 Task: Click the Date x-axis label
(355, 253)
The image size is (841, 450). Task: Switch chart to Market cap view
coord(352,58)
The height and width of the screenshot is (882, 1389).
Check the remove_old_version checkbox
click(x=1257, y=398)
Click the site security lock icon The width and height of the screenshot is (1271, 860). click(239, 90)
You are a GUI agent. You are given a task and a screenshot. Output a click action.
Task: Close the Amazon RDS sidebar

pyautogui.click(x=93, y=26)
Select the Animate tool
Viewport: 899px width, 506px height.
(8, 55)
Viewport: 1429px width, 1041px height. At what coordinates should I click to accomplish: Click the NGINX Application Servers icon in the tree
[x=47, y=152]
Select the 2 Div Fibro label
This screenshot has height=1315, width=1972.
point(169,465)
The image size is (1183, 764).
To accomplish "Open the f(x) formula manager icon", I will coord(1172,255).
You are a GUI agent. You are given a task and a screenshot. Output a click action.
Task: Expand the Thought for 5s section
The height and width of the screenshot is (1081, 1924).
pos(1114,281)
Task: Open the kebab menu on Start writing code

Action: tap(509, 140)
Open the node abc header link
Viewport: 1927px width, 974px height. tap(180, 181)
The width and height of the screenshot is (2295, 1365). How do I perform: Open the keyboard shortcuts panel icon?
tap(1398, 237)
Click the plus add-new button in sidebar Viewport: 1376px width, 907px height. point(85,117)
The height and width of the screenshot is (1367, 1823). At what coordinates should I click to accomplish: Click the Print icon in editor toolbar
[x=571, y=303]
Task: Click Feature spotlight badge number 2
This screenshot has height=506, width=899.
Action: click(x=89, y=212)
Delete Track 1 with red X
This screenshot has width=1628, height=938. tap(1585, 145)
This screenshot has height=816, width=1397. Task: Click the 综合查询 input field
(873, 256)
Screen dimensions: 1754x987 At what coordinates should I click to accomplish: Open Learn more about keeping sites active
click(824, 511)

- TASK GOAL
Having looked over the entries above, reproduce all of them exactly.

- YOUR SOLUTION
 Task: Click the Date x-axis label
(355, 253)
The image size is (841, 450). Task: Switch chart to Market cap view
coord(352,58)
The height and width of the screenshot is (882, 1389).
Check the remove_old_version checkbox
click(x=1257, y=398)
Click the site security lock icon The width and height of the screenshot is (1271, 860). click(239, 90)
You are a GUI agent. You are given a task and a screenshot. Output a click action.
Task: Close the Amazon RDS sidebar

pyautogui.click(x=93, y=26)
Select the Animate tool
Viewport: 899px width, 506px height.
(8, 55)
Viewport: 1429px width, 1041px height. At what coordinates should I click to accomplish: Click the NGINX Application Servers icon in the tree
[x=47, y=152]
Select the 2 Div Fibro label
This screenshot has height=1315, width=1972.
point(169,465)
The image size is (1183, 764).
To accomplish "Open the f(x) formula manager icon", I will coord(1172,255).
You are a GUI agent. You are given a task and a screenshot. Output a click action.
Task: Expand the Thought for 5s section
The height and width of the screenshot is (1081, 1924).
pos(1114,281)
Task: Open the kebab menu on Start writing code

Action: tap(509, 140)
Open the node abc header link
Viewport: 1927px width, 974px height. tap(180, 181)
The width and height of the screenshot is (2295, 1365). How do I perform: Open the keyboard shortcuts panel icon?
tap(1398, 237)
Click the plus add-new button in sidebar Viewport: 1376px width, 907px height. point(85,117)
The height and width of the screenshot is (1367, 1823). At what coordinates should I click to accomplish: Click the Print icon in editor toolbar
[x=571, y=303]
Task: Click Feature spotlight badge number 2
This screenshot has height=506, width=899.
Action: click(x=89, y=212)
Delete Track 1 with red X
This screenshot has width=1628, height=938. tap(1585, 145)
This screenshot has height=816, width=1397. Task: Click the 综合查询 input field
(873, 256)
Screen dimensions: 1754x987 At what coordinates should I click to accomplish: Open Learn more about keeping sites active
click(824, 511)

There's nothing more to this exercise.